**EXERCISE BRIEF**
Restate, exactly as written, the entries below from the line that holds "Expand the Network adapters category" through the line that holds "You are a computer-use". Pictures are not part of the copy.

**DATA RECORDS**
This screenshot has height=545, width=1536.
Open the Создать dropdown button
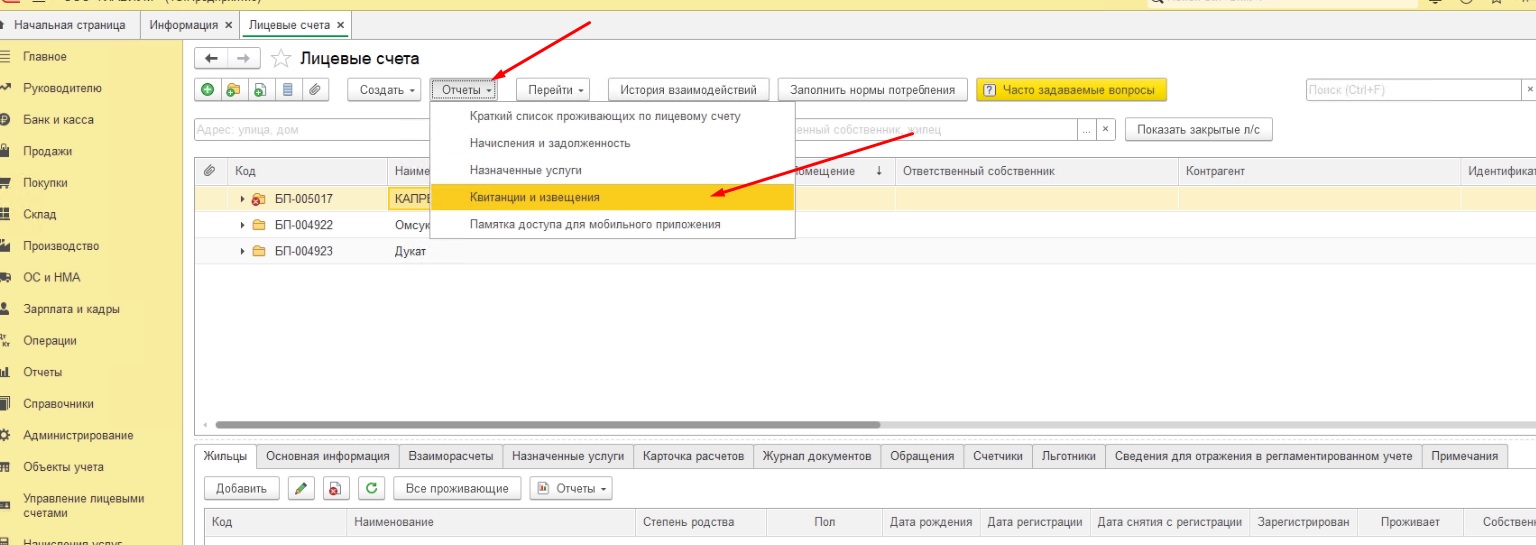pos(385,90)
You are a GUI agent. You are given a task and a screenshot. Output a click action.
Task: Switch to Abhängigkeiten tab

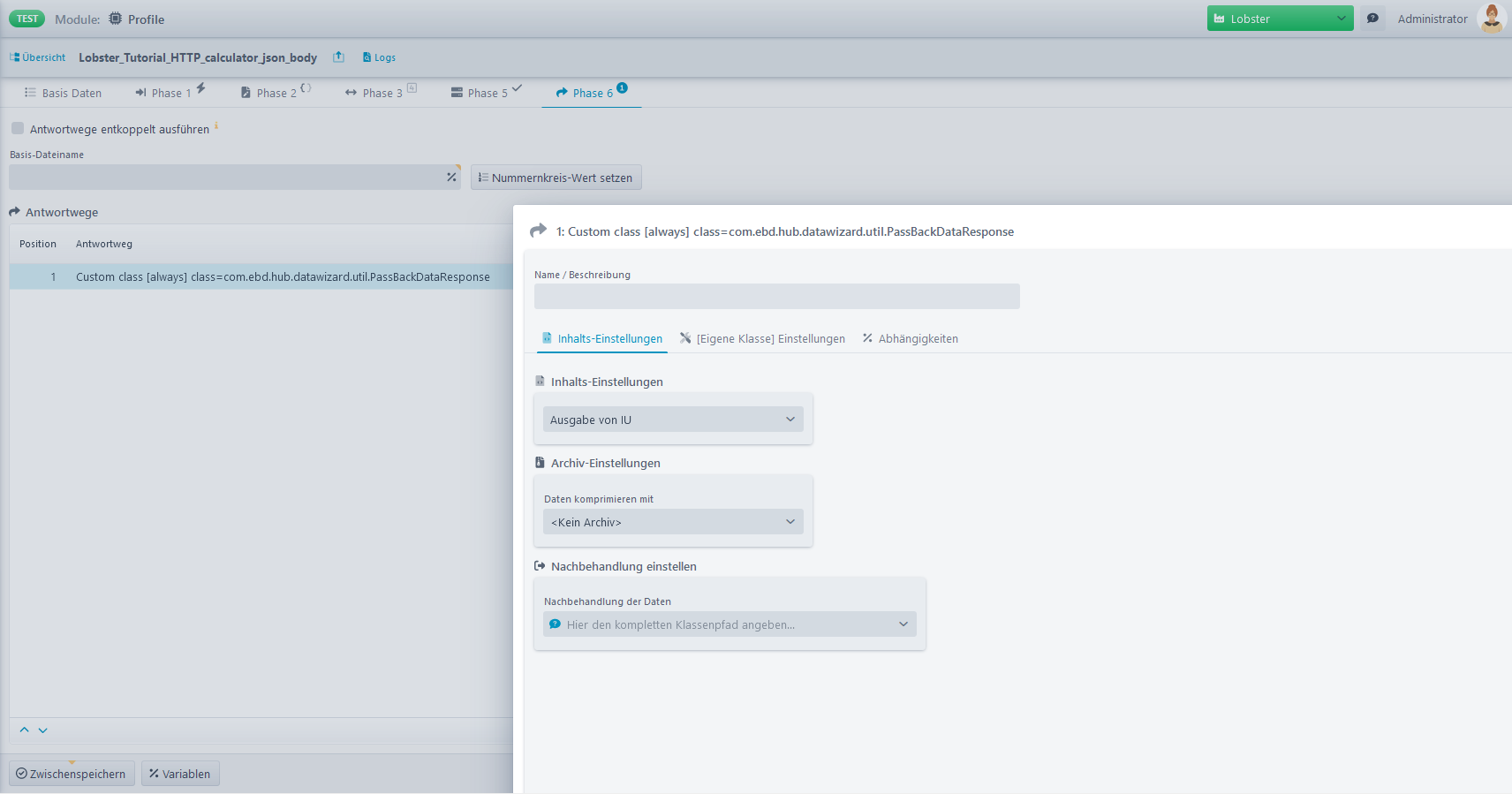911,339

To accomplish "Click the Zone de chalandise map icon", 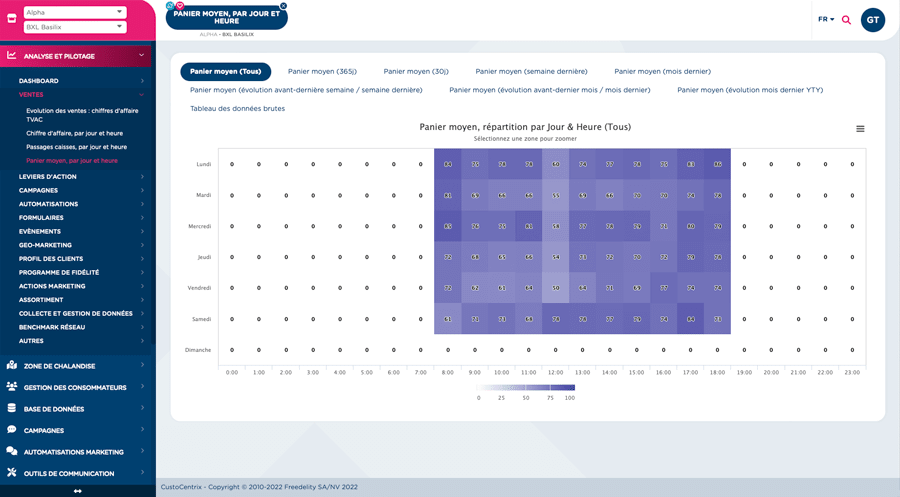I will 12,366.
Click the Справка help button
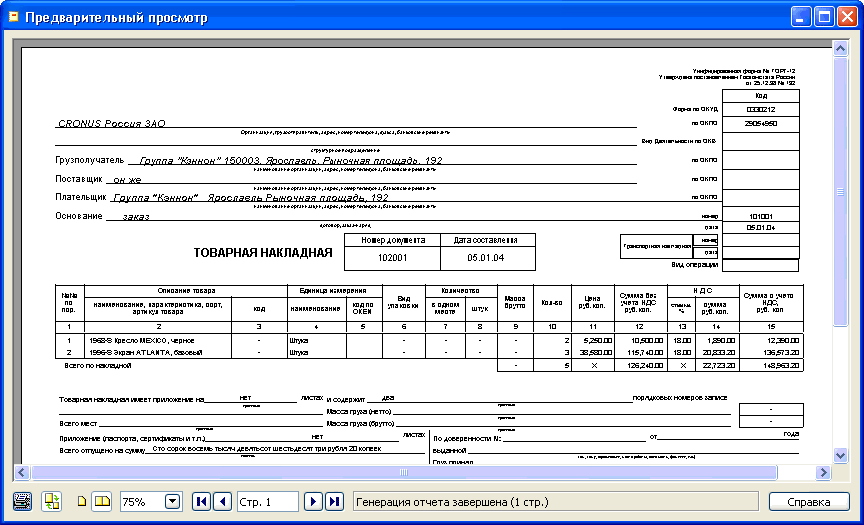 pos(809,501)
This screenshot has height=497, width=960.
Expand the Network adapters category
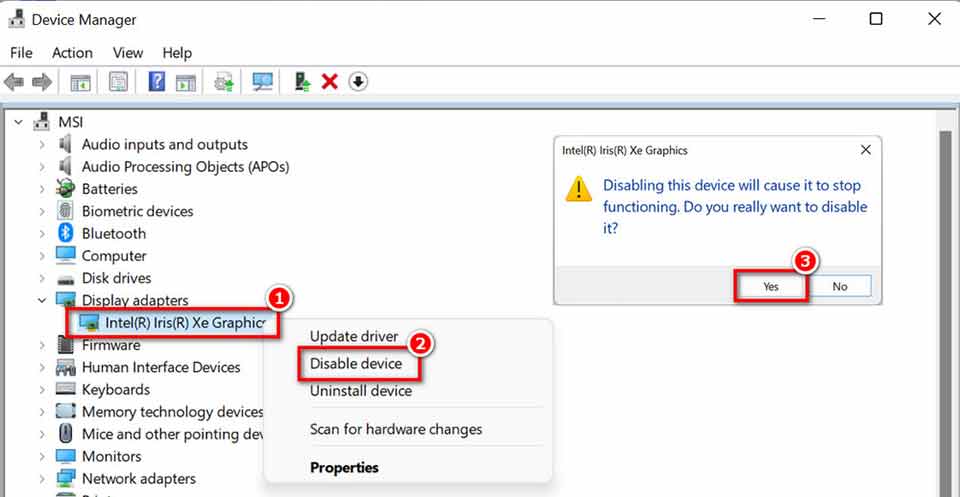tap(41, 479)
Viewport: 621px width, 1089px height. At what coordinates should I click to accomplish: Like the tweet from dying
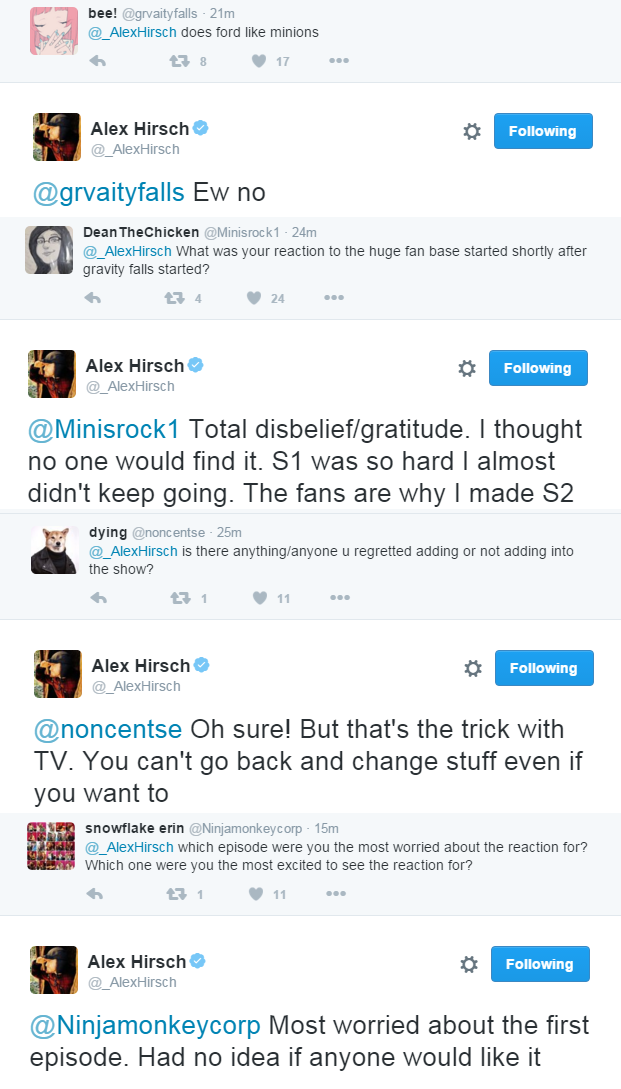coord(260,598)
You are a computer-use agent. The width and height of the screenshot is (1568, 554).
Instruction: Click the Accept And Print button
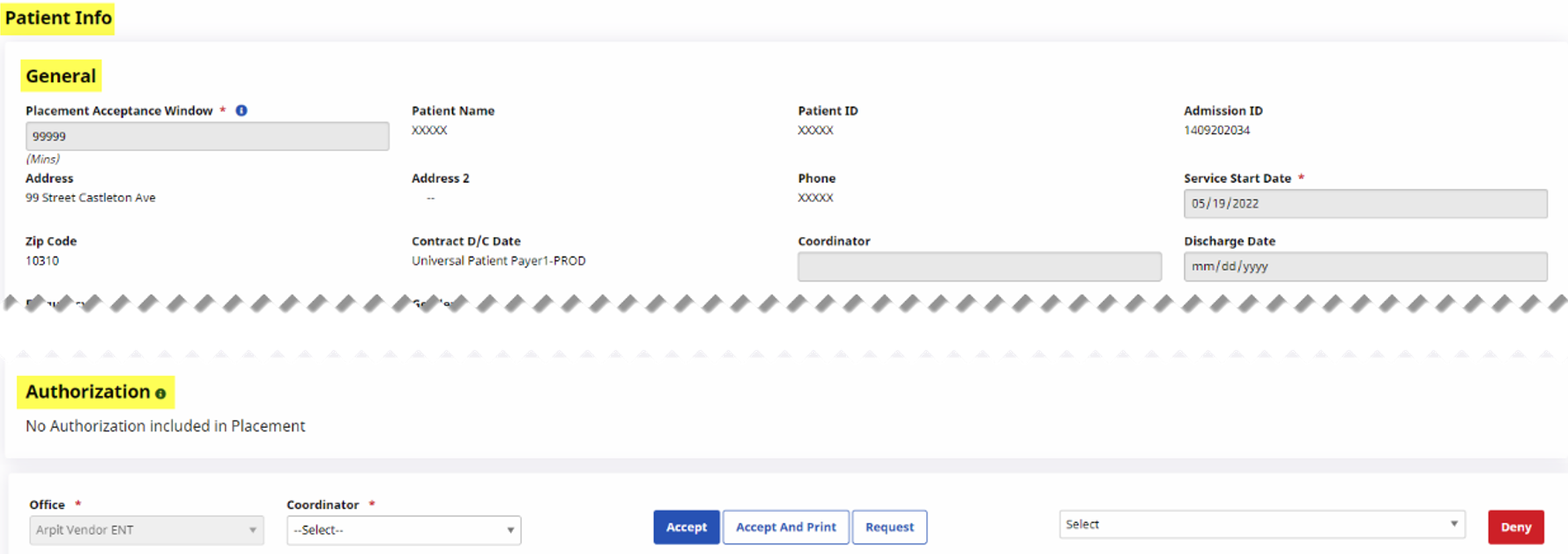click(785, 528)
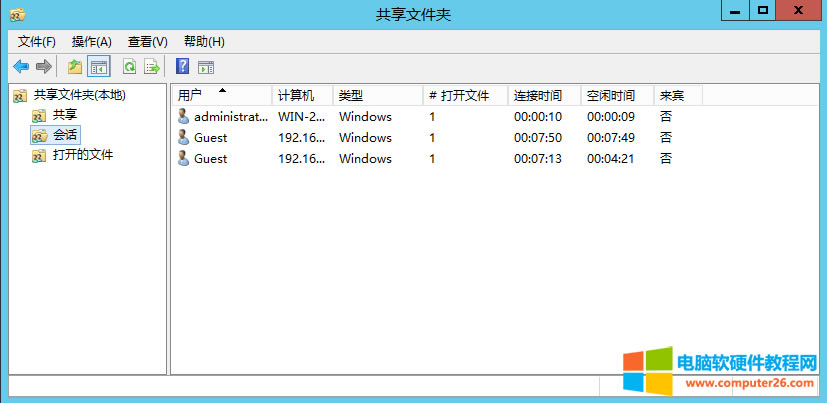Click the gray Forward arrow toolbar icon

pyautogui.click(x=43, y=67)
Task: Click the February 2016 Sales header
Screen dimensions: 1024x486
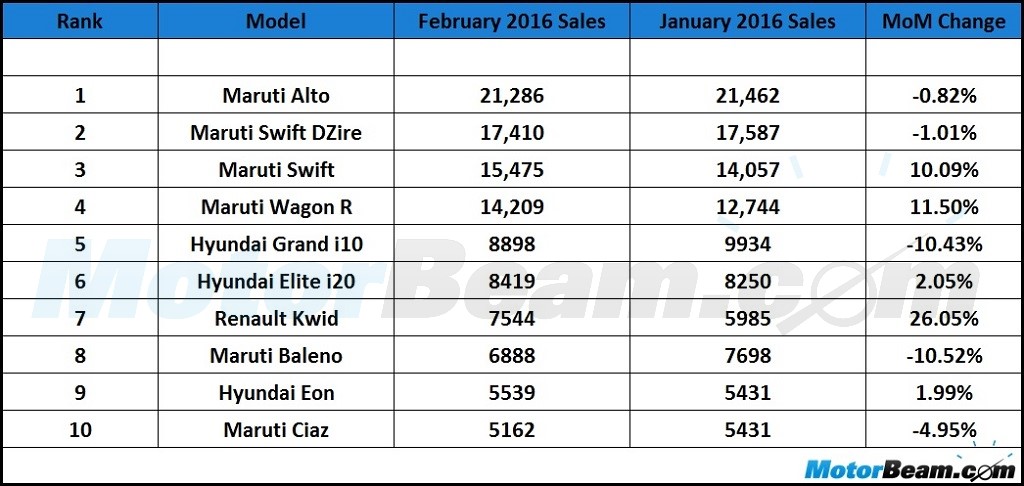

**WORKED SOLUTION**
Expand the Network adapters category
tap(41, 479)
Viewport: 621px width, 1089px height. At what coordinates should I click to accomplish: Like the tweet from dying
coord(260,598)
You are a computer-use agent. The width and height of the screenshot is (1568, 554).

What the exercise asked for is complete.